We have been enjoying a wonderful summer, which has kept me busy outside in the vegetable garden, and watering copiously in the polytunnel.
Little rain has fallen since the potatoes went in and unfortunately the carrots have not appreciated the hot dry days. Onions have thrived with bulbs the size of tennis balls, and all from seed sown in January!
For days now I have watched the forecast in the hope that the showers indicated would help the potatoes, which are beginning to look in desperate need as the soil is dust dry. Nothing has arrived of any note; drizzle which made the foliage damp. I did resort to an earlier watering with the hose but the foliage is so thick that the hose needed to be put underneath it and consequently the watering was patchy. To get decent sized potatoes the plants need a reasonable quantity of water as they start to flower and boy did they get it last night!
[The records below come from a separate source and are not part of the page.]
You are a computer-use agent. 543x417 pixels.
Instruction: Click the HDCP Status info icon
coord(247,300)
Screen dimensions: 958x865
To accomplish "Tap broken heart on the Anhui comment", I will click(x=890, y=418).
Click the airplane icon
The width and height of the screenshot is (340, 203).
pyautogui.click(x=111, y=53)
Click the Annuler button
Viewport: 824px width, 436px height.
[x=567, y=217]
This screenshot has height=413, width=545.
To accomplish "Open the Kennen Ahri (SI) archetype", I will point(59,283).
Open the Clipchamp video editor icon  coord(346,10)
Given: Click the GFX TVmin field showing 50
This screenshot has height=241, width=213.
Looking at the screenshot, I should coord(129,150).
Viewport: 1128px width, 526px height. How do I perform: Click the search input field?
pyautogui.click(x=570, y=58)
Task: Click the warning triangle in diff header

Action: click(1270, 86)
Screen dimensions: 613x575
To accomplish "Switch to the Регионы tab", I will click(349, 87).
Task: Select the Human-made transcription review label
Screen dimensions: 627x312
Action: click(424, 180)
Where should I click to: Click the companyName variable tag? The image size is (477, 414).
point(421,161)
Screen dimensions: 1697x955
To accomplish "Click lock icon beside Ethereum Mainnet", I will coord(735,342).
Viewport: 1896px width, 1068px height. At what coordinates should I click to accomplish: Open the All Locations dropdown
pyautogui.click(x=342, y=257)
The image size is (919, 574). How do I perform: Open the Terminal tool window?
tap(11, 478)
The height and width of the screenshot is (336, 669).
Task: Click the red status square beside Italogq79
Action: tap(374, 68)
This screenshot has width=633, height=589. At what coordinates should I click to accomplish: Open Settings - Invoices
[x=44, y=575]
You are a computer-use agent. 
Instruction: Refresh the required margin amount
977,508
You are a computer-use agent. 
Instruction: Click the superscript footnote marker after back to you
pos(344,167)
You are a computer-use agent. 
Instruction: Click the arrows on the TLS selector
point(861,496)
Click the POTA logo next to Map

The tail end of Hurricane Bertha arrived during the night with squally winds and heavy showers. The potatoes got the soaking they wanted and managed to withstand the wind, but my sunflowers at the end of the brassica patch are prostrate. The rain is unlikely to make much of a difference to the carrots, I should have watered more frequently during June/July, but a prolonged holiday didn't help with that plan.
I recently sowed some spinach, mizuna and rocket outside, and have been watering daily so now I can take a break from that for a few days. Even the polytunnel plants will benefit as water will flow through the ground under the tunnel and get to the deep roots which they are encouraged to develop. (The raised beds are only a few inches above the ground level, and I water well but not frequently, a good soak once a week or so when the plants are beyond seedling stage ensures they seek for water at deeper levels rather than relying on regular light waterings.)
I'll stop wishing for rain now as I have yet to assess the impact that the wind has had on the fruit trees, and if wishing for rain brings hurricanes, even if they are at the end of their strength, then I'll put up with watering by hand.